Glen Astarita, All About Jazz 2001

No doubt Herb Robertson is one of the criminally under-recognized trumpeters in modern jazz and free improvisation as his highly praised work with alto saxophonist Tim Berne and recordings for the much beloved “JMT” jazz label will attest to his musical ndividuality. However, Robertson has since charted fertile terrain with some of Europe’s finest, although this new release was recorded in New Jersey, June 11, 2000.

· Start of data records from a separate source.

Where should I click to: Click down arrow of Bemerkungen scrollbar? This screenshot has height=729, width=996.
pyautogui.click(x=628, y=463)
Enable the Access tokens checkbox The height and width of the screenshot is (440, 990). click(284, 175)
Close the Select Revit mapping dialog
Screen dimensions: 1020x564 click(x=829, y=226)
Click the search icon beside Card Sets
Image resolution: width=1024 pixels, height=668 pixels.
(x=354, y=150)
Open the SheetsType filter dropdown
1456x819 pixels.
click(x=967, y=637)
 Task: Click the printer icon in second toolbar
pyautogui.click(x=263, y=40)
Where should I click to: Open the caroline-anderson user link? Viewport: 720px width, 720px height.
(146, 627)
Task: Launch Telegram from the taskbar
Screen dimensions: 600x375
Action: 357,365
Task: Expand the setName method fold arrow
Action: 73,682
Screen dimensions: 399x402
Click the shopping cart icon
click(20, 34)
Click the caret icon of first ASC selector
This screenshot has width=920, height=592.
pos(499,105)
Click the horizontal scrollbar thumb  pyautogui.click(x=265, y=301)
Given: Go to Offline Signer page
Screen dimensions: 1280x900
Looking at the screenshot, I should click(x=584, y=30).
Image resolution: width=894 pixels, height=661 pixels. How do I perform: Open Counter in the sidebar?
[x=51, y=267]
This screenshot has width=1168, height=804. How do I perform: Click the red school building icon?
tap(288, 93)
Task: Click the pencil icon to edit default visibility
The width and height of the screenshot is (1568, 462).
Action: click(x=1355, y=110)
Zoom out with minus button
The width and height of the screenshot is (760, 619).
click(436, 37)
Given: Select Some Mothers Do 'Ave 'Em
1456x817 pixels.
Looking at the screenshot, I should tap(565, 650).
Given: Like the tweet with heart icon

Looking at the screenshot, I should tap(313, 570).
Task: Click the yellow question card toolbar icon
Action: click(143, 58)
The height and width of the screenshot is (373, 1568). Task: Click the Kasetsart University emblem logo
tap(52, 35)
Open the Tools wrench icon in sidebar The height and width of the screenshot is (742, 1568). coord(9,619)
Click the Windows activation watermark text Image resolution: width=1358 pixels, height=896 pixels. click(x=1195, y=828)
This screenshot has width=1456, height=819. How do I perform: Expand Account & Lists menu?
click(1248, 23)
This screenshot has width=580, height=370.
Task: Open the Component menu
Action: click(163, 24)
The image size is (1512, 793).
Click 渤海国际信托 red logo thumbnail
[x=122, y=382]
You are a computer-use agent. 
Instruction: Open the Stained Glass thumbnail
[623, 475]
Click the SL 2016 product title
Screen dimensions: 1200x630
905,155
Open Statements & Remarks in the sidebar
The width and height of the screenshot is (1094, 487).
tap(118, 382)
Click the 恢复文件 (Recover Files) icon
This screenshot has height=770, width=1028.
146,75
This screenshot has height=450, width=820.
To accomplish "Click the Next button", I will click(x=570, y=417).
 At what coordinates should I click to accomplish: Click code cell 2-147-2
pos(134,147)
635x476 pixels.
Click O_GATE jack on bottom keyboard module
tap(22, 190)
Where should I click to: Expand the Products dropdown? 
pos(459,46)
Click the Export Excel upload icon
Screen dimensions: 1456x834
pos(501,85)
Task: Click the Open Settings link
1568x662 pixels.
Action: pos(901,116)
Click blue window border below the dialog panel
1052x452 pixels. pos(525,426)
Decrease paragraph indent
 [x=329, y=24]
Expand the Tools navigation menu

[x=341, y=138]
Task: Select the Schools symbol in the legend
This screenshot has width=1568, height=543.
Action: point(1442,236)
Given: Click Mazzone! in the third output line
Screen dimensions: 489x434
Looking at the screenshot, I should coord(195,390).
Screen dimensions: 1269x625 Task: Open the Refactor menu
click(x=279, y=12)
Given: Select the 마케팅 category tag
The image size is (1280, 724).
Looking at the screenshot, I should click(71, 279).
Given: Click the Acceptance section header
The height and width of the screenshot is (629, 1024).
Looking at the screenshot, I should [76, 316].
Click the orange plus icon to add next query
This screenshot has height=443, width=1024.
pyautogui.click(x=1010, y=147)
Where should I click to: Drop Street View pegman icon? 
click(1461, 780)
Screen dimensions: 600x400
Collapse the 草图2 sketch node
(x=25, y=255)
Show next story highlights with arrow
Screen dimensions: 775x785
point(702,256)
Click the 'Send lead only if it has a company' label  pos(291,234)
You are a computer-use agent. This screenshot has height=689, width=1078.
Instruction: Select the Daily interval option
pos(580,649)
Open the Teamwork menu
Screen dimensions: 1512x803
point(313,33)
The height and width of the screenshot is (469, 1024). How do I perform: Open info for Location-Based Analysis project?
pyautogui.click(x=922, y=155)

Here, the trumpeter steers a group of like minded musicians for a series of lengthy and largely free improvisational pieces as the band opts for a semi-theatrical approach, teeming with humor and pathos. With “The Status Quo,” Robertson’s poetic recital provides a sense of parody amid trombonists’, Steve Swell and Bob Hovey’s cantankerous mid-register lines and Hans Tammen’s finicky “endangered guitar” underpinnings. Consequently, Robertson perpetuates a plethora of novel propositions via his gruff, raspy tone, fluent lines, and altogether muscular mode of attack. Tammen continues with his manic guitar passages on the free flowing piece, “Time Out/Zipangu,” whereas, various members of the band utilize small percussion instruments in concurrence with Robertson’s melodica performances, whistles and the soloists’ fragmented micro-themes. Hence, there’s a whole lot going on here, including Chris Lough’s nimbly executed bass lines, drummer Tom Sayek’s oscillating rhythms, Robertson’s boisterously stated lyricism and the musicians’ generally festive undercurrents on pieces such as “Tickle Me Crazy” and “Beehive Secrets”.

Overall, Music For Long Attention Spans effectively captures one’s imagination as this new effort might signify one of Herb Robertson’s most persuasive recorded documents to date. Highly recommended.

Richard Cochrane, Musings 2001

This is a jazz band of splendid talents, and this record must be one of the most exciting in the Leo catalogue of those which fall firmly under that generic rubric. Full of unexpected moments, it is genuinely enthralling.

Pablo Abril, 2002

Post-free stances from a textural outlook, featuring a certain deconstruction of instrumental roles, incorporation of noise, unusual distribution of sonic space. A cubist perspective in which the interplay remains quite lucid within free language, displaying a strong tendency towards atmospheric construction.